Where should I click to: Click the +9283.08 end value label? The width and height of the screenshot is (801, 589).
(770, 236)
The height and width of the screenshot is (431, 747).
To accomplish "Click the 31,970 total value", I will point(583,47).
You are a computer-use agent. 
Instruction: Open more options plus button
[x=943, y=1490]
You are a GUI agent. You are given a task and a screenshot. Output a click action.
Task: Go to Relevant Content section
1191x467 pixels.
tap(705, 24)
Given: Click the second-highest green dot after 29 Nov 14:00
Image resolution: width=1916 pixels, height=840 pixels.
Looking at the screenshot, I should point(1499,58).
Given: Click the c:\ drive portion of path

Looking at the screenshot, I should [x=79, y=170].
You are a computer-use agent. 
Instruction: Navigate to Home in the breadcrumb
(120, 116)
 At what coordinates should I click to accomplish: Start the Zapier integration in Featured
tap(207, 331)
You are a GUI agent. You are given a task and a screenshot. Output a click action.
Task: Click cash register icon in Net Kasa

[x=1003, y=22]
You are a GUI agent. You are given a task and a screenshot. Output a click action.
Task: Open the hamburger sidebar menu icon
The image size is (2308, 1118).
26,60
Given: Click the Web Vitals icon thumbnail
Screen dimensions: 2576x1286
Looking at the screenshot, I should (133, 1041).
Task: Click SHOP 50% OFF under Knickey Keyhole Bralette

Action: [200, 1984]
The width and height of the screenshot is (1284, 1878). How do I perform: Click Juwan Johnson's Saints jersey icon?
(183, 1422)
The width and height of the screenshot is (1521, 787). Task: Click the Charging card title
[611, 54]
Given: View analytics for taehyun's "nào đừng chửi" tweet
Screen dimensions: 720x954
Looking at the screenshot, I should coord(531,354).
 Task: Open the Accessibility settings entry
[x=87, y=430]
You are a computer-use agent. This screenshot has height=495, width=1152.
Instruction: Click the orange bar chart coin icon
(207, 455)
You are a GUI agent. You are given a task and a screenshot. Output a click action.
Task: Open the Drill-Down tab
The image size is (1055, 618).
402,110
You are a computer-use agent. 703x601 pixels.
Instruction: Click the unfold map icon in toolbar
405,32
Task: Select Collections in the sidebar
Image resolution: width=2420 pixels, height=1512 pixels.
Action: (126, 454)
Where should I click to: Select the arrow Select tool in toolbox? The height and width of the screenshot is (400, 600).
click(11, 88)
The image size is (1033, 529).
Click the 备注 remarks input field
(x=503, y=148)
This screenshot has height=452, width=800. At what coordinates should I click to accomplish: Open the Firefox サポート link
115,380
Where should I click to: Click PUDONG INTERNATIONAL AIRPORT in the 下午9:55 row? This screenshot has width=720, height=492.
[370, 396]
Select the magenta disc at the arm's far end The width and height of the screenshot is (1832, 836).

### What you should do
Every line in the records that holds the word "computer" should be copied into the answer.

### Result for this exercise
You are a computer-use agent. 
You are a computer-use agent. 
You are a computer-use agent. This screenshot has height=495, width=1152.
You are a computer-use agent. 703x601 pixels.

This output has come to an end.